● **WHAT TO PRODUCE**:
Write out exactly the lines from the one holding "You are a computer-use" to the last line of the entries, both ends included and nothing else, without the pictures.

------------------------------------------------------------

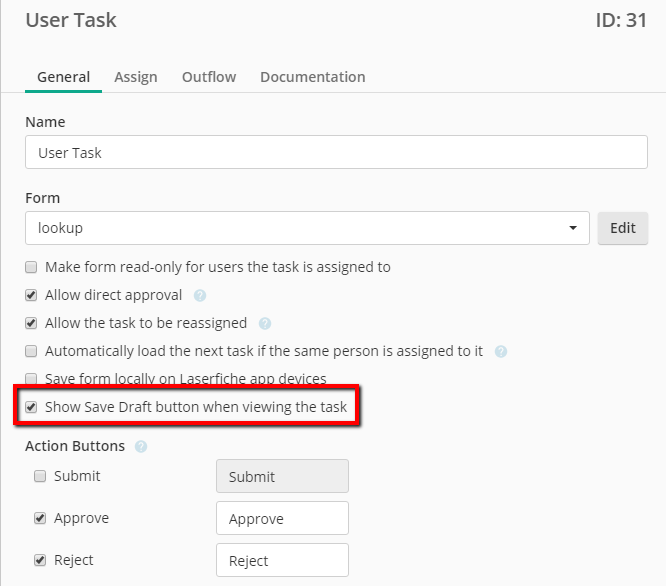The width and height of the screenshot is (666, 586).
Task: Click help icon beside Action Buttons heading
Action: pos(141,446)
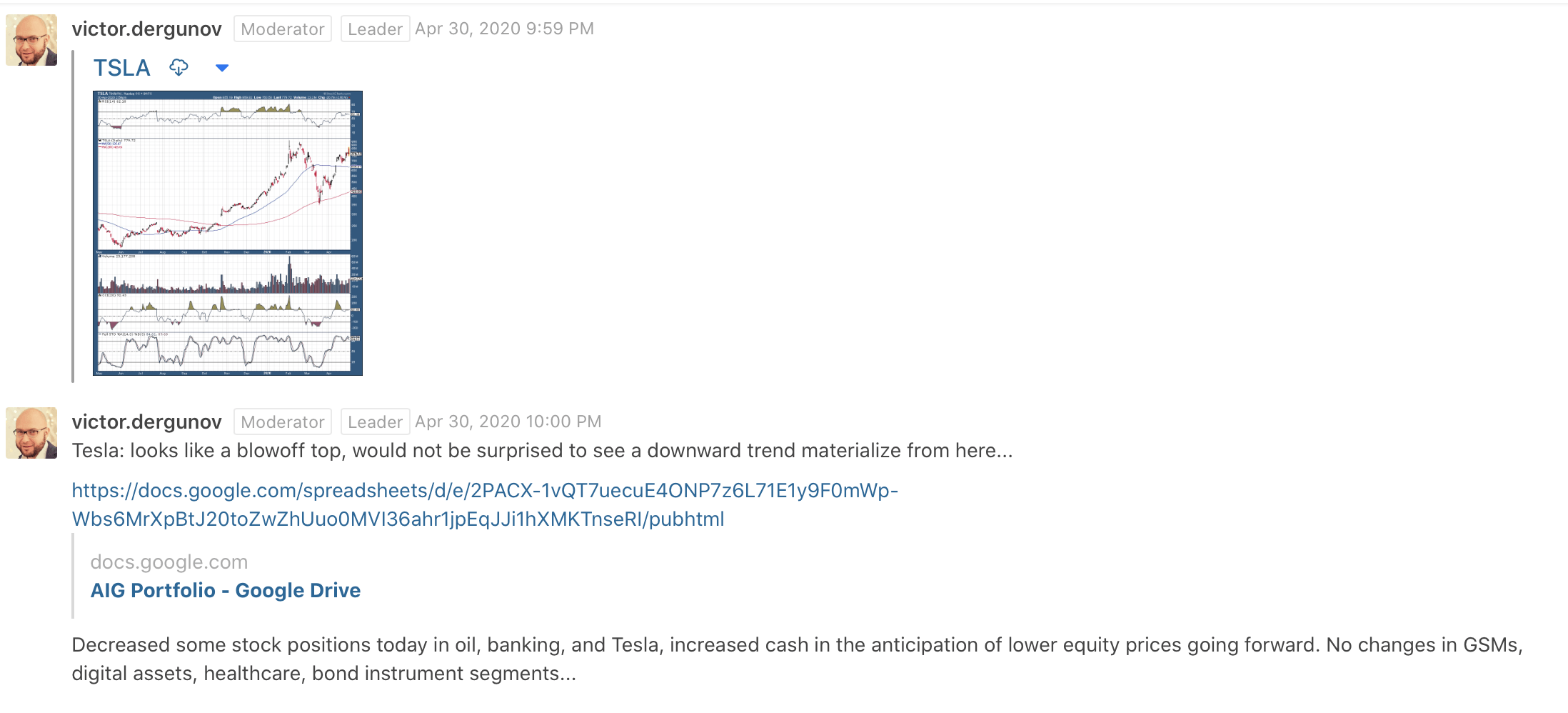
Task: Open the AIG Portfolio - Google Drive preview
Action: point(226,591)
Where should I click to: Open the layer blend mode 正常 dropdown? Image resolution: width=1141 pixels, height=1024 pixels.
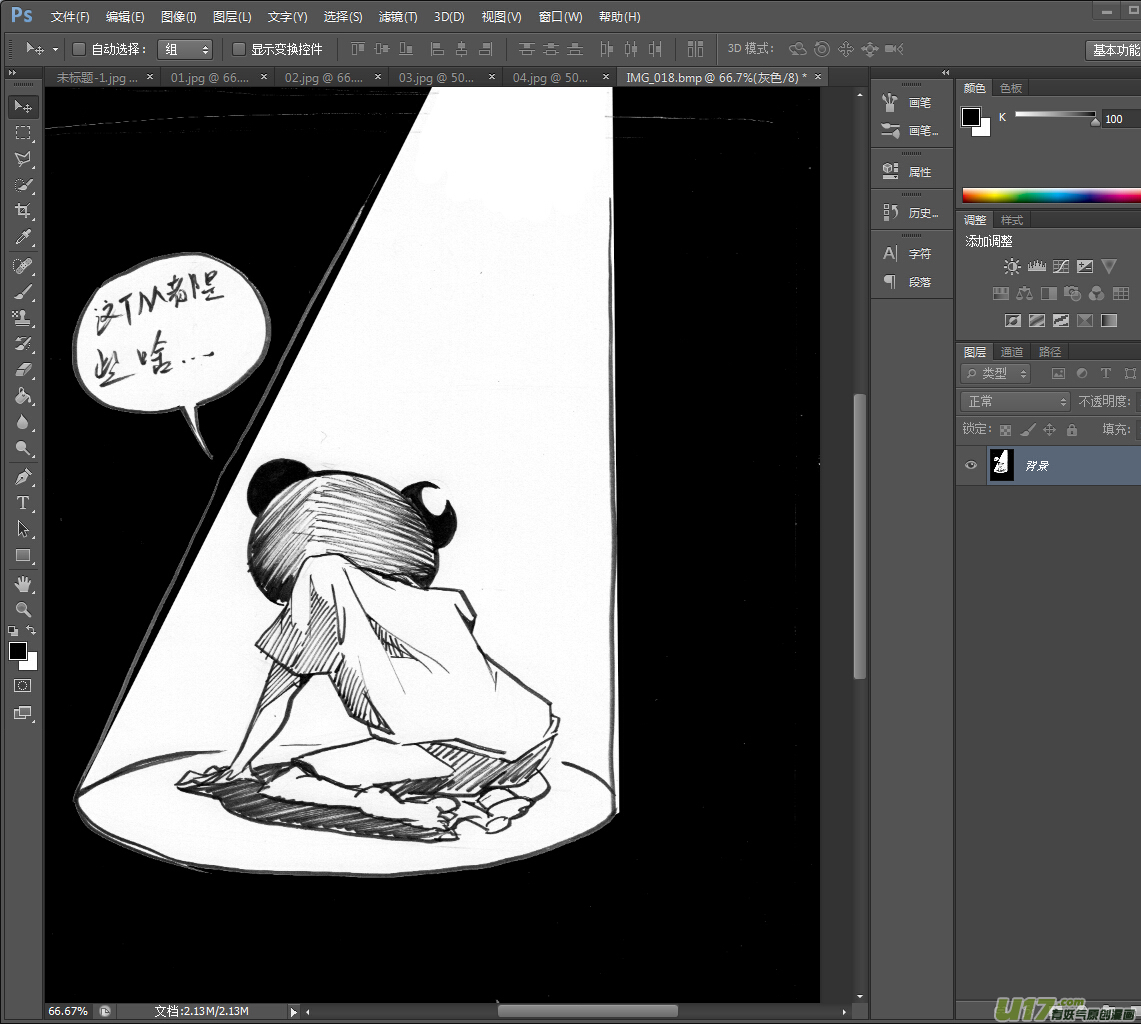point(1014,401)
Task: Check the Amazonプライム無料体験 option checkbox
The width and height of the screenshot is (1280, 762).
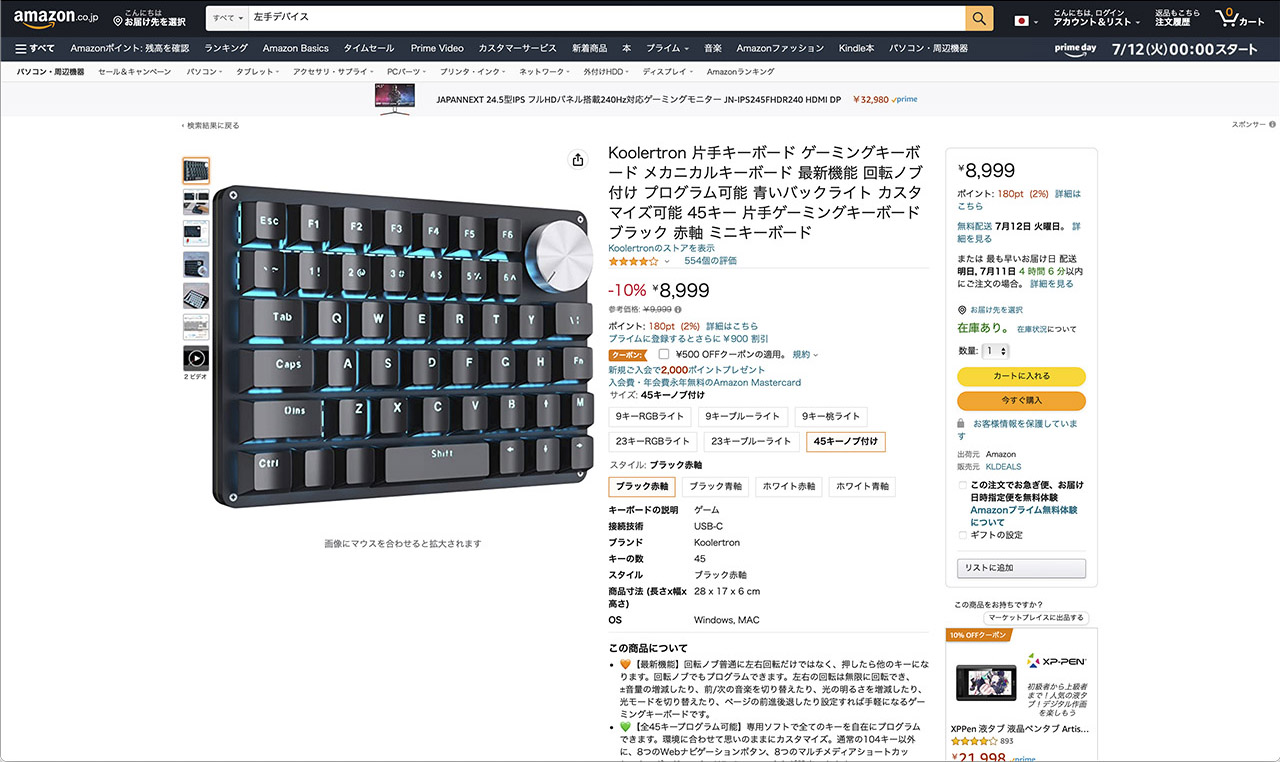Action: 963,485
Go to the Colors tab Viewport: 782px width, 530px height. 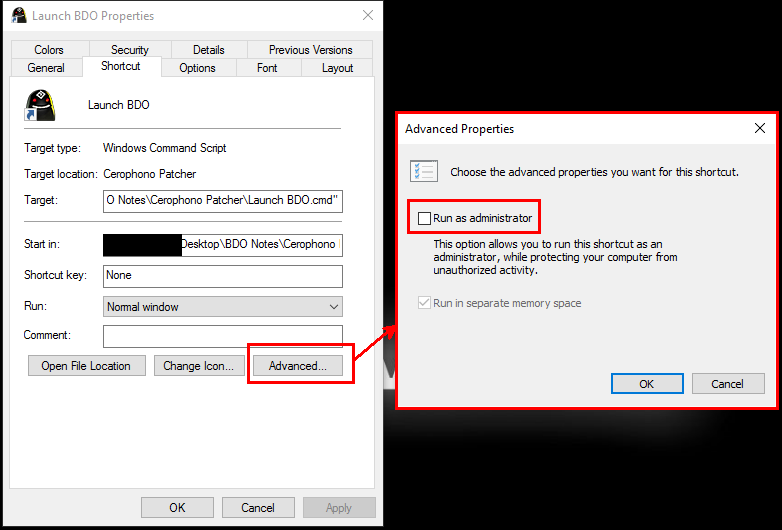pos(49,50)
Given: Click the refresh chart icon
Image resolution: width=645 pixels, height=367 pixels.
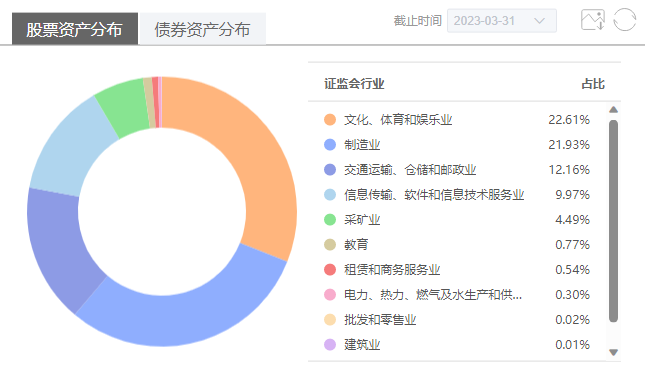Looking at the screenshot, I should (x=624, y=20).
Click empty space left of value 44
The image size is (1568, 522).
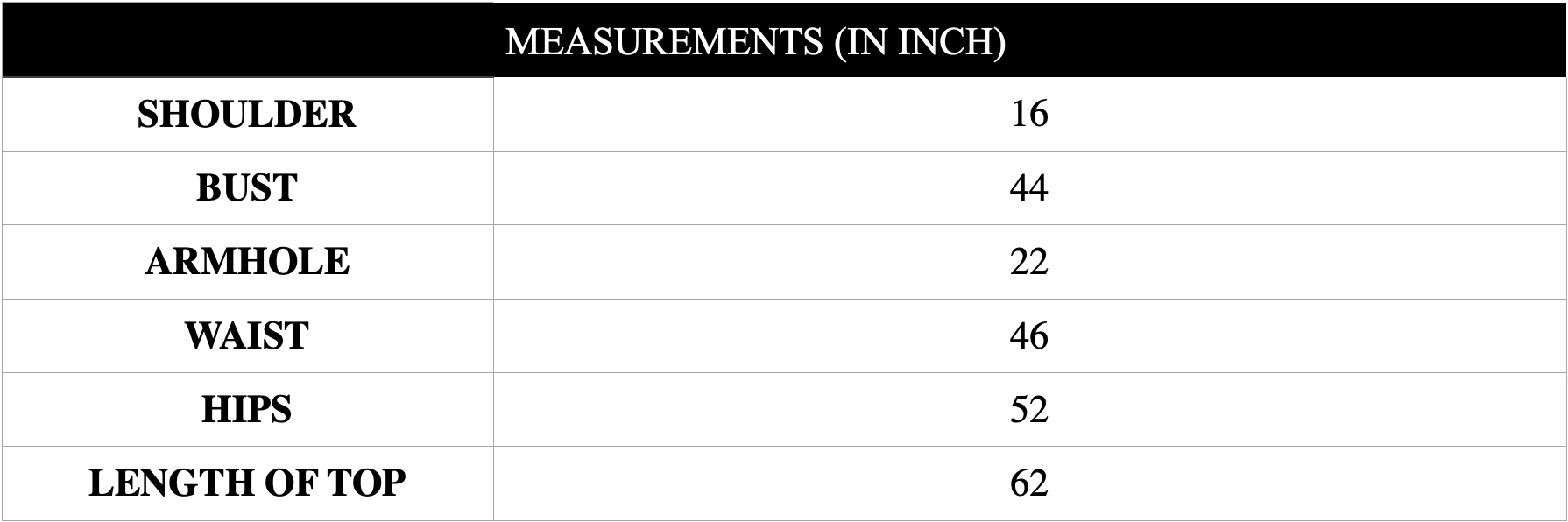click(x=752, y=187)
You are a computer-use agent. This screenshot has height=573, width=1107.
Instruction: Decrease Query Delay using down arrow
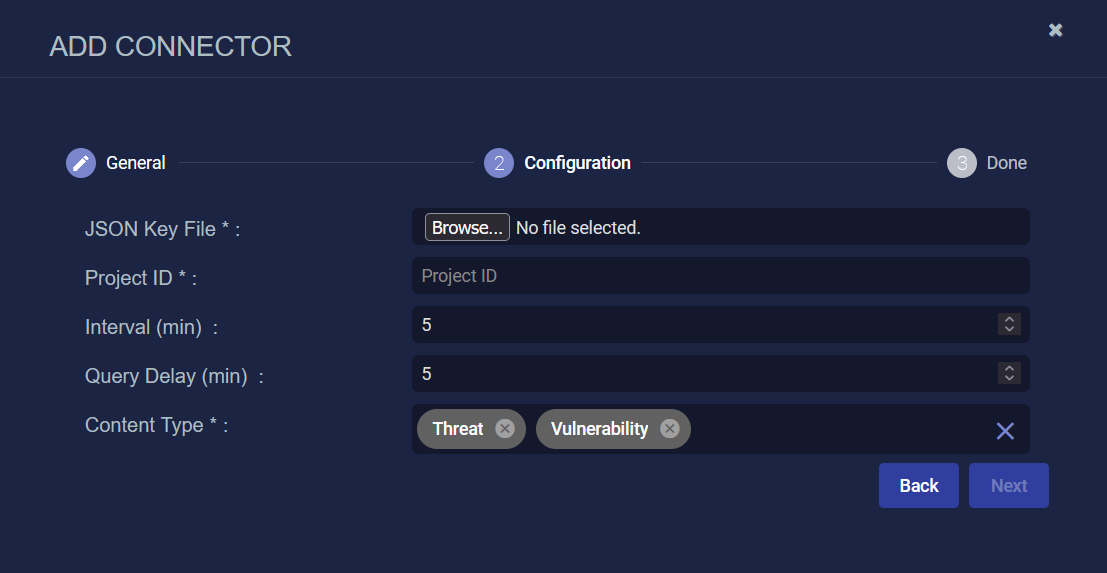click(x=1010, y=378)
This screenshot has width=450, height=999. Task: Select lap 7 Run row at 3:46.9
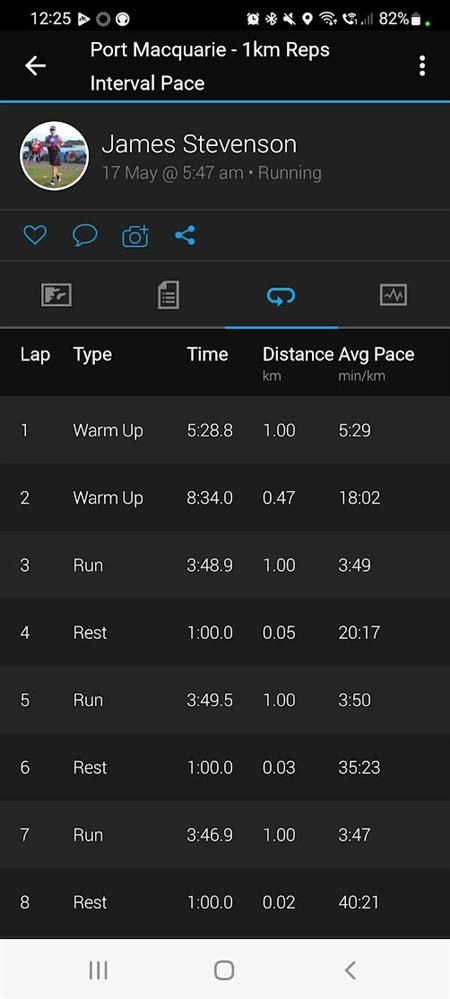[x=225, y=835]
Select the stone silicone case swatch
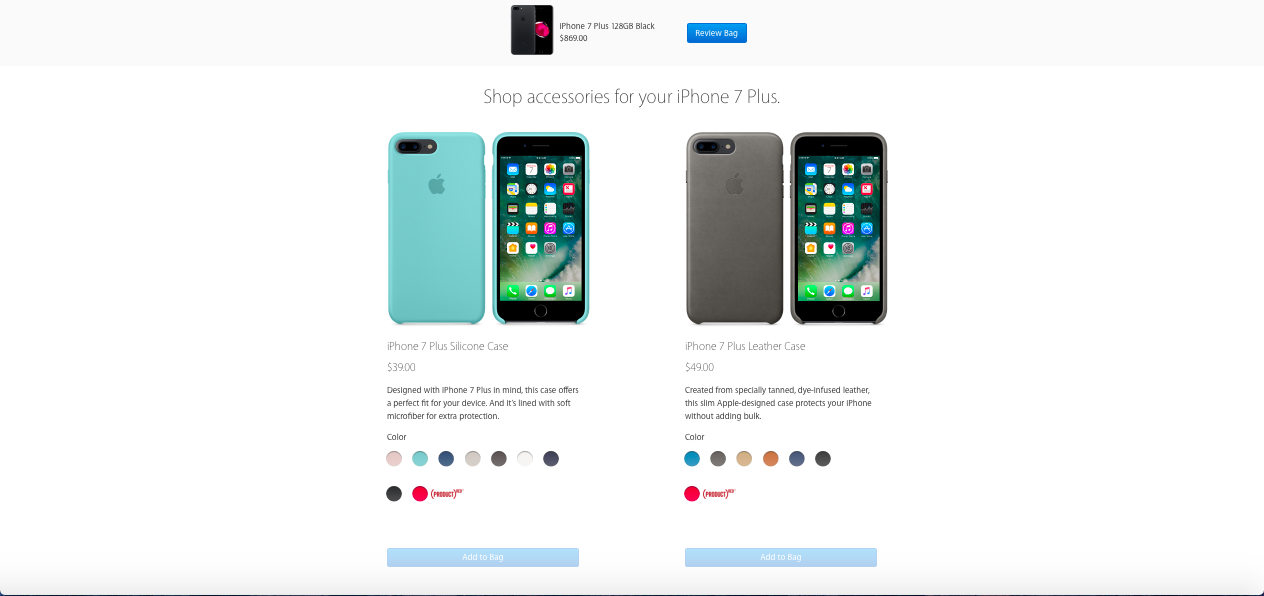 (x=473, y=459)
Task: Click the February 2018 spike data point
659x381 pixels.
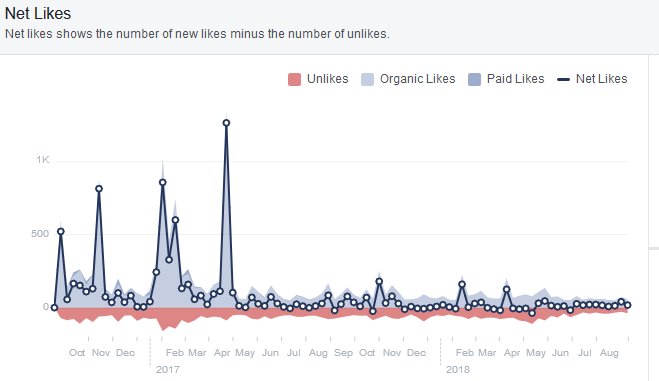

------------------------------------------------------------

● **RESPONSE TO THIS TASK**:
You are a computer-use agent. This screenshot has height=573, width=1107.
Instruction: Decrease Query Delay using down arrow
click(x=1010, y=378)
This screenshot has width=450, height=999. Task: Select lap 7 Run row at 3:46.9
[x=225, y=835]
Select the stone silicone case swatch
 (x=473, y=459)
Task: Click the February 2018 spike data point
659x381 pixels.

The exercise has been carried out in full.